Install vulnerable ftp service from the following GitHub repository.
git clone https://github.com/nikdubois/vsftpd-2.3.4-infected.git
Now we need to install packages for setting up a build environment, for that we need to install build-essential, this will install everything required for compiling basic software written in C and C++.
sudo apt-get install build-essential
Next we need a build a file, for that go to the downloaded folder first and before building it we need to do small change in the “Makefile” i.e we need to add “-lcrypt” on the Link flag.
After committing changes on the Makefile just give the command “make”. It will build and provide us the binary.
Once the command runs successful you can see a binary file named vsftpd.
Now we need to setup some prerequisites before running the executable. we need to create an user “nobody” and a directory named “empty”. The user nobody will be available by default on Ubuntu, if not we need to create.
sudo useradd nobody
sudo mkdir /usr/share/empty
Next we need to copy executable and configuration files to the respective folder to run.
sudo cp vsftpd /usr/local/sbin/vsftpd
sudo cp vsftpd.8 /usr/local/man/man8
sudo cp vsftpd.conf.5 /usr/local/man/man5
sudo cp vsftpd.conf /etc
Now we need to do set-up for anonymous access to the ftp server. For that we are creating a directory and adding it to the user.
sudo mkdir /var/ftp/
useradd -d /var/ftp ftp
Changing the ownership and permission of the directory.

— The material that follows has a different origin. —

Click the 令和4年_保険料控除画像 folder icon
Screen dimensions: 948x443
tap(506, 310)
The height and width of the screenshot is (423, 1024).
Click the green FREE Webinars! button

sudo chown root:root /var/ftp
sudo chmod og-w /var/ftp
Now start the vsftpd service by the following command.
sudo /usr/local/sbin/vsftpd
Now go to the Kali Linux machine and start analyzing the open ports of the Ubuntu machine with Nmap. In my case the IP of Ubuntu is 10.0.0.8
We can see the open port for ftp, to see the detailed information about the FTP port use the below command.
nmap -sCV -A -T4 -p 21 10.0.0.8
Once you see the detailed information about the FTP service, go to metasploit and search for vsftpd exploit.
Use the exploit mentioned above set the Remote host and the Remote port, then run the exploit.
Yaaahooo, we got the reverse shell of the Ubuntu Machine.